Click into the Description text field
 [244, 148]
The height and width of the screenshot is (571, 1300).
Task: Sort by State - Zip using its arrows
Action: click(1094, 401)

************

Copy every line of the items above that contains the string "text", matching its case exactly.

Click into the Description text field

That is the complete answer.